Exercise instructions:
The data below holds the lines to copy: everything from the line containing "The width and height of the screenshot is (372, 640)." to the line containing "Given: Switch to the Manuell tab", both ends included, set down exactly.

Supplied data:
:::

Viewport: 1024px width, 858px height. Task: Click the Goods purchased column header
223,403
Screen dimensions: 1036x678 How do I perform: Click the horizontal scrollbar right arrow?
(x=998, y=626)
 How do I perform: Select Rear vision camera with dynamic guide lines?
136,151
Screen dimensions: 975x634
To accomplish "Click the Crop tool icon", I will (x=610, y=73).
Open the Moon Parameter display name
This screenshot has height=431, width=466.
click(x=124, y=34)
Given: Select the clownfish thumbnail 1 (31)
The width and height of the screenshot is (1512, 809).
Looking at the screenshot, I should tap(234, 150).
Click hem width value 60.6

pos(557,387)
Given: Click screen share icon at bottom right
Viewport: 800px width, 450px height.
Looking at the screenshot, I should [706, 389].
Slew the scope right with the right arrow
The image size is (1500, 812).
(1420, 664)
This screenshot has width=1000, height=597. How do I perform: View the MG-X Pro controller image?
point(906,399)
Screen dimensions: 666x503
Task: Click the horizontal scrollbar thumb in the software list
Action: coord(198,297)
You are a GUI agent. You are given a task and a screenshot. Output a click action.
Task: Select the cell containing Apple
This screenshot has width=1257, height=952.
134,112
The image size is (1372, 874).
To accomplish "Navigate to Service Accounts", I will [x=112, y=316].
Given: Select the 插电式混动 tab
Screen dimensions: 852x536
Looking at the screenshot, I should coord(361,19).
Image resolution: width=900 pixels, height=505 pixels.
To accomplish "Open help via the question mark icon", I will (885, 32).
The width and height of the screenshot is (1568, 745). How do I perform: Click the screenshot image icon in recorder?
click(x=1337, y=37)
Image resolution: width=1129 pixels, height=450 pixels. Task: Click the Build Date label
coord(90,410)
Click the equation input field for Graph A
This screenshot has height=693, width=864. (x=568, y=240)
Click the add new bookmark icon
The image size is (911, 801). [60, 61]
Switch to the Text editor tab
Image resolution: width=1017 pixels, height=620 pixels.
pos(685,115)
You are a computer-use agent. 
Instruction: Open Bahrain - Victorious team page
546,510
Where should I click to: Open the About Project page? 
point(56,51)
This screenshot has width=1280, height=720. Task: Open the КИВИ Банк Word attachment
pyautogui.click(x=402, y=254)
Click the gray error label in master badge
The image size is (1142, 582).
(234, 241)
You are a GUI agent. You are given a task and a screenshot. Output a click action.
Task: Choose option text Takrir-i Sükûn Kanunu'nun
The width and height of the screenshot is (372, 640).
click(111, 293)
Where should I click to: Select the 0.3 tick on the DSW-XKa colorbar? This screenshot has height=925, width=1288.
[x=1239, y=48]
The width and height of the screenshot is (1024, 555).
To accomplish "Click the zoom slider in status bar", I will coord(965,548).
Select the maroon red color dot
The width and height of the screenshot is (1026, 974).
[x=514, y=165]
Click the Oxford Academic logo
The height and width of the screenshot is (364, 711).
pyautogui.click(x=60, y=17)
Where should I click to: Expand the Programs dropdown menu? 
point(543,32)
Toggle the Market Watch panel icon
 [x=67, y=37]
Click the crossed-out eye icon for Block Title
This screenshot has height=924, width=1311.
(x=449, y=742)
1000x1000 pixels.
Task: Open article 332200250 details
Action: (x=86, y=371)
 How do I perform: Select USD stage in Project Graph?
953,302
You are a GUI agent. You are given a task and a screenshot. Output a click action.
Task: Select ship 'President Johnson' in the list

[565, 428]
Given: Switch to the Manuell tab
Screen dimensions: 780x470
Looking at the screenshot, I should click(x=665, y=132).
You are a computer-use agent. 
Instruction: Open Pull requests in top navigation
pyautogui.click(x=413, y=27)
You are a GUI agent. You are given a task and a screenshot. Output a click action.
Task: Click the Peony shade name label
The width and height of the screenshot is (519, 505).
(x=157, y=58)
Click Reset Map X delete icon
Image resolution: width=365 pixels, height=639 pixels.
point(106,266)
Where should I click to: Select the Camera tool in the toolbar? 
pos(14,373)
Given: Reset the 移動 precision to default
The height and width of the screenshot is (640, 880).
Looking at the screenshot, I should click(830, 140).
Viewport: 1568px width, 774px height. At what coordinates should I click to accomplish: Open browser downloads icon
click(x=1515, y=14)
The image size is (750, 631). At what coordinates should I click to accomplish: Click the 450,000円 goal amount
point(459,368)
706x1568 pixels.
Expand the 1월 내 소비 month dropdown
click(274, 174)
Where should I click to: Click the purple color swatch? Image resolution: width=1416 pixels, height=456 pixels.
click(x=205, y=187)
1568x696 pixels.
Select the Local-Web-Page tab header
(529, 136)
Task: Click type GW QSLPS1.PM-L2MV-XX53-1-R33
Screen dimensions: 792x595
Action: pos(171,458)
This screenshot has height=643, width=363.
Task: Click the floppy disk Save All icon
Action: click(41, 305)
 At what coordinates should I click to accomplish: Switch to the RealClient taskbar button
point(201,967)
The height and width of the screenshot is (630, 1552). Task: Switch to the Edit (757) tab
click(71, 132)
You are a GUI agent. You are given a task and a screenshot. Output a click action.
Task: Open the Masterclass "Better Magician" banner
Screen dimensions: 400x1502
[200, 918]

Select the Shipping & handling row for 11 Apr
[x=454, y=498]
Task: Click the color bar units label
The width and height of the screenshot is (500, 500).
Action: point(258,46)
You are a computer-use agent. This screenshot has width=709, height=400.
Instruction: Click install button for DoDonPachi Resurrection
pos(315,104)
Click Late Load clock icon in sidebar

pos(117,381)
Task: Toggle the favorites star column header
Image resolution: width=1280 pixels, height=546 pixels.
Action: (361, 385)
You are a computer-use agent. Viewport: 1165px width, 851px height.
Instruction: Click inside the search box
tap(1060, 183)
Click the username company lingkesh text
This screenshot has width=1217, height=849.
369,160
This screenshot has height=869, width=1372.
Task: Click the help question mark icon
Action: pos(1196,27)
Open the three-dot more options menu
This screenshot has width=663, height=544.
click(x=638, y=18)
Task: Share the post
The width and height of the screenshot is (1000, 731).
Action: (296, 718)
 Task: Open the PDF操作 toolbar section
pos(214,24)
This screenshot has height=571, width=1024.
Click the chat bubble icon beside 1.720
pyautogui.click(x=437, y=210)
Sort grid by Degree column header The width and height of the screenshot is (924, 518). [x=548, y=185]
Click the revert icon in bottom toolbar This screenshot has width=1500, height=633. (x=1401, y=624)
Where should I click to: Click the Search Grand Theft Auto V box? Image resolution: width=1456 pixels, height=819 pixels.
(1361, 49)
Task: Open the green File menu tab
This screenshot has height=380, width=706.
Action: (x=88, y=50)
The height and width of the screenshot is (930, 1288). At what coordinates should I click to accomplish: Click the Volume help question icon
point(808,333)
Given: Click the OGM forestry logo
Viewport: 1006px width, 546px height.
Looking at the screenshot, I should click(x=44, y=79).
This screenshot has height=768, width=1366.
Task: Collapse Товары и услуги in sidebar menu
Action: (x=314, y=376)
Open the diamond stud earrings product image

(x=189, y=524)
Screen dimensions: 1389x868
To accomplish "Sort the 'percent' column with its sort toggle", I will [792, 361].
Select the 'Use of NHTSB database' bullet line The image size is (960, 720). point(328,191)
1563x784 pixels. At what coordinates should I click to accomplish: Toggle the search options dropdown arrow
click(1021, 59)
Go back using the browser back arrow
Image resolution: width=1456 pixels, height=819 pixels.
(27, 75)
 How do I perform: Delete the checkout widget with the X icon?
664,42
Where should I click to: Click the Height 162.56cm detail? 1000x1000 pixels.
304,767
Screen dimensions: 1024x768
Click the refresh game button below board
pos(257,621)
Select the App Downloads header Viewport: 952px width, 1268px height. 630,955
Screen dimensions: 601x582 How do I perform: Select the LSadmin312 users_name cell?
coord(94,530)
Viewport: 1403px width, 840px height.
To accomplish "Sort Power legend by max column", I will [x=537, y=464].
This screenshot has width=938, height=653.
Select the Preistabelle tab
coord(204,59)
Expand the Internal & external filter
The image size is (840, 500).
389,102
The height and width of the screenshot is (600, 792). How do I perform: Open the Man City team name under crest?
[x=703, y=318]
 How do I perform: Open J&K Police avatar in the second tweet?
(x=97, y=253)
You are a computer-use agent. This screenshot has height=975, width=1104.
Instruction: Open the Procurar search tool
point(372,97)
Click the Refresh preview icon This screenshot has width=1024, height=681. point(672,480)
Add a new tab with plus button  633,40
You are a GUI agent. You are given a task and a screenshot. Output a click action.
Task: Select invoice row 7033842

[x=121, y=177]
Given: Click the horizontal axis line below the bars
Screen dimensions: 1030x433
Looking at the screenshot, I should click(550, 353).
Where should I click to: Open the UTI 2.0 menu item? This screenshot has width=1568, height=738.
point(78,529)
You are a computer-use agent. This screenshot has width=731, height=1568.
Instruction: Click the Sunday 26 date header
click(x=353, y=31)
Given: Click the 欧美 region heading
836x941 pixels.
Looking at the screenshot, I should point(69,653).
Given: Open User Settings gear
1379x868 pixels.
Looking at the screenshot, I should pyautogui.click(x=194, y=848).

:::

Problem solution:
The width and height of the screenshot is (372, 640).
click(111, 293)
Where should I click to: Select the 0.3 tick on the DSW-XKa colorbar? This screenshot has height=925, width=1288.
[x=1239, y=48]
The width and height of the screenshot is (1024, 555).
To accomplish "Click the zoom slider in status bar", I will coord(965,548).
Select the maroon red color dot
The width and height of the screenshot is (1026, 974).
[x=514, y=165]
Click the Oxford Academic logo
The height and width of the screenshot is (364, 711).
pyautogui.click(x=60, y=17)
Where should I click to: Expand the Programs dropdown menu? 
point(543,32)
Toggle the Market Watch panel icon
 [x=67, y=37]
Click the crossed-out eye icon for Block Title
This screenshot has height=924, width=1311.
(x=449, y=742)
1000x1000 pixels.
Task: Open article 332200250 details
Action: (x=86, y=371)
 How do I perform: Select USD stage in Project Graph?
953,302
You are a GUI agent. You are given a task and a screenshot. Output a click action.
Task: Select ship 'President Johnson' in the list

[565, 428]
Given: Switch to the Manuell tab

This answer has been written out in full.